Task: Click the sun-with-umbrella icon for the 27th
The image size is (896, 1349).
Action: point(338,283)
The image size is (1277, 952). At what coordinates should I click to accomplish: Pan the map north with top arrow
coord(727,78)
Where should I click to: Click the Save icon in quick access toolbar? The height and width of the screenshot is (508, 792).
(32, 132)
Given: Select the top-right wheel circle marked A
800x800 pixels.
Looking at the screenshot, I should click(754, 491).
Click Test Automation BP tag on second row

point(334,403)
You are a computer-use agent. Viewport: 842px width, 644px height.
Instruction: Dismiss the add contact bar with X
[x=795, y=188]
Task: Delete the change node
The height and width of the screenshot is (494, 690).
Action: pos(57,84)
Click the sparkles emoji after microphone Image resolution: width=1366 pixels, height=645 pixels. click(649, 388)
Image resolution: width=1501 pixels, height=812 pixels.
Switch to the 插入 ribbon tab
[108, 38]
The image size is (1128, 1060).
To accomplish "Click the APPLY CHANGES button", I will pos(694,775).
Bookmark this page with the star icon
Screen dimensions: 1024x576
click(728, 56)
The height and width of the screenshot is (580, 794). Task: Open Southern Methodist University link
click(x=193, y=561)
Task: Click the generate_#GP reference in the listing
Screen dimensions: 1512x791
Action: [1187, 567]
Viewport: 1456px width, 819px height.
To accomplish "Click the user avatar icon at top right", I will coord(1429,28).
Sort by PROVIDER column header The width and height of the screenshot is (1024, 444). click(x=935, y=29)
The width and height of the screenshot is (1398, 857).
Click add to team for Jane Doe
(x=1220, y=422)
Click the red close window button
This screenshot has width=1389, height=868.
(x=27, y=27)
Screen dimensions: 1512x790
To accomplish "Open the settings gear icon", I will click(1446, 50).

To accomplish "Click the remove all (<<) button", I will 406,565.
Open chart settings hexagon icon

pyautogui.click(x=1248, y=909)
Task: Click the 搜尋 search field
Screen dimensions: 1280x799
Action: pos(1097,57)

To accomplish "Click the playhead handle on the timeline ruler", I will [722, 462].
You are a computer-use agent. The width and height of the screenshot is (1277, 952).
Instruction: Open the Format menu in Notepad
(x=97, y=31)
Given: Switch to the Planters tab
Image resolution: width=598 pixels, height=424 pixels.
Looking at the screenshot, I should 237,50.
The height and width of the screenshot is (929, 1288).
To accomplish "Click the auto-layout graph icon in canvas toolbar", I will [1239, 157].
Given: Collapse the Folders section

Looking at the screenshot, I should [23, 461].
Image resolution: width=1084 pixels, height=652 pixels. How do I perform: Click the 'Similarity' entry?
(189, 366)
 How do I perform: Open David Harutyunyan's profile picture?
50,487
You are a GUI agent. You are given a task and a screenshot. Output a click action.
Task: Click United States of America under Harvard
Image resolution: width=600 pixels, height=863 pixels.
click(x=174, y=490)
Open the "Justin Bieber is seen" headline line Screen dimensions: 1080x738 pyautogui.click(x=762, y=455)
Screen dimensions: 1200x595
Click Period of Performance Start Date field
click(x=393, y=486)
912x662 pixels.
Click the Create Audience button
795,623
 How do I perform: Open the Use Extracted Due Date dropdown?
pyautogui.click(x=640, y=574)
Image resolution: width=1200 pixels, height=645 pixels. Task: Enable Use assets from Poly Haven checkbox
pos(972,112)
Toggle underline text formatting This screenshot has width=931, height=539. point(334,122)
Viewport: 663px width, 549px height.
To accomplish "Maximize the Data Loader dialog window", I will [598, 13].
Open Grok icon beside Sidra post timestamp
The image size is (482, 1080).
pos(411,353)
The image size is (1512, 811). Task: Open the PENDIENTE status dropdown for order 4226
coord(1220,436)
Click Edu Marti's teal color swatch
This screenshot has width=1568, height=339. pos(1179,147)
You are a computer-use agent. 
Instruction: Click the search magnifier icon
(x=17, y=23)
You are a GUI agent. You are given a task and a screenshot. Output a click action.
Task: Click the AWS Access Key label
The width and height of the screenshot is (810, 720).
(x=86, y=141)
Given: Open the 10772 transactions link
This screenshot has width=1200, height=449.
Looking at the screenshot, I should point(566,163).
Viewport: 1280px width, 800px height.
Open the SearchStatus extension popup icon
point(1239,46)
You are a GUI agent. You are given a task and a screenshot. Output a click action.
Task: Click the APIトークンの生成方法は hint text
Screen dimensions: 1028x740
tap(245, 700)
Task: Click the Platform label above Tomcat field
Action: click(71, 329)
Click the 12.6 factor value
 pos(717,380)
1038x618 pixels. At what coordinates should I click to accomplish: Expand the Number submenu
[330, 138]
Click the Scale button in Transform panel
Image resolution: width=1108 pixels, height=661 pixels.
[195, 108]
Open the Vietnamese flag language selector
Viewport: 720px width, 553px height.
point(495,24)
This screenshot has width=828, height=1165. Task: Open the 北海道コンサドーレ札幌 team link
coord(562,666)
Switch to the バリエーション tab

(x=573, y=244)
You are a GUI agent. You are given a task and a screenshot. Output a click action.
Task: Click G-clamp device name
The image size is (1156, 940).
• • • •
#### [Exercise instructions]
Look through the records for the string "right". Copy every line that has it.

#### [Exercise response]
Given: Select the top-right wheel circle marked A
To accomplish "Click the user avatar icon at top right", I will coord(1429,28).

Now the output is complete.